▶ TEKSTGEDEELTE
━━━━━━━━━━━━━━━━
Geen aftrek lijfrentepremie bij inbreng van onderneming in BV gevolgd door vooraf overeengekomen verkoop aan derde

UITSPRAAK BELASTINGKAMER GERECHTSHOF TE LEEUWARDEN
Belastingkamer : Eerste meervoudige
Zaaknummer : BK 912/01
Datum uitspraak : 19 december 2007
Belastingmiddel : Inkomstenbelasting

U I T S P R A A K

van het Gerechtshof te Leeuwarden, eerste meervoudige belastingkamer, op het beroep van X te Z (hierna: belanghebbende) tegen de uitspraak van de inspecteur van de Belastingdienst/Ondernemingen Emmen (hierna: de inspecteur) gedaan op het bezwaarschrift van belanghebbende tegen de aan hem opgelegde aanslag inkomstenbelasting/premie volksverzekeringen voor het jaar 1996.

1. Ontstaan en loop van het geding.
━━━━━━━━━━━━━━━━
[Gegevens uit een gegevensbron]

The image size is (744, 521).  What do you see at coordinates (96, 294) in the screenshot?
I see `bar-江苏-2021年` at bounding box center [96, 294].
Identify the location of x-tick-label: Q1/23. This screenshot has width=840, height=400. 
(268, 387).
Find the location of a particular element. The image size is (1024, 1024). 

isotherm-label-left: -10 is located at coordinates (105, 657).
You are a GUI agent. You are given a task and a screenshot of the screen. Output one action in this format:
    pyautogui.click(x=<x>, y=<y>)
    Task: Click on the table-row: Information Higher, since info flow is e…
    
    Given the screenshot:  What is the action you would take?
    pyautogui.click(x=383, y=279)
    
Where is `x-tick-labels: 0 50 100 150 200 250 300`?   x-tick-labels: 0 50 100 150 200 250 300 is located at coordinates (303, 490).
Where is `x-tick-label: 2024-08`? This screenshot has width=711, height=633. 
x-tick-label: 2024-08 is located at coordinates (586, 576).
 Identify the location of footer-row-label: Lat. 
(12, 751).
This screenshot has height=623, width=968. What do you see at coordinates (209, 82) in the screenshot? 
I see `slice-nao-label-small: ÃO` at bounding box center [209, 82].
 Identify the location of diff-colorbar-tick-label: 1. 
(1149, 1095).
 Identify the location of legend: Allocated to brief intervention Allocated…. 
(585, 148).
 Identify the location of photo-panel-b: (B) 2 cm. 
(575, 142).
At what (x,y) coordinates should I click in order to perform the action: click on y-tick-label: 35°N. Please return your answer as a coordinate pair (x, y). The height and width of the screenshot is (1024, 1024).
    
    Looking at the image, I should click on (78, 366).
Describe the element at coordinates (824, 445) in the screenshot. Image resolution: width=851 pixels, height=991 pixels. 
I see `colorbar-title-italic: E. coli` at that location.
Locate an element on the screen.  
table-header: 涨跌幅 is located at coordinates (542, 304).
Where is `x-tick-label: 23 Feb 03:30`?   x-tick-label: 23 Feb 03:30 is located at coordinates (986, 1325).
━━━━━━━━━━━━━━━━
▶ CHECK JE BEGRIP
1. Op welke datum deed het hof uitspraak volgens de tekst over de lijfrentepremie?
2. Kopieer uit de tekst over de lijfrentepremie alles vanaf "van het Gerechtshof" tot en met "van het geding.".
De lijst heeft niets te maken met de tekst over de lijfrentepremie.

▶ ANTWOORDEN
1. Op 19 december 2007.

2.
van het Gerechtshof te Leeuwarden, eerste meervoudige belastingkamer, op het beroep van X te Z (hierna: belanghebbende) tegen de uitspraak van de inspecteur van de Belastingdienst/Ondernemingen Emmen (hierna: de inspecteur) gedaan op het bezwaarschrift van belanghebbende tegen de aan hem opgelegde aanslag inkomstenbelasting/premie volksverzekeringen voor het jaar 1996.

1. Ontstaan en loop van het geding.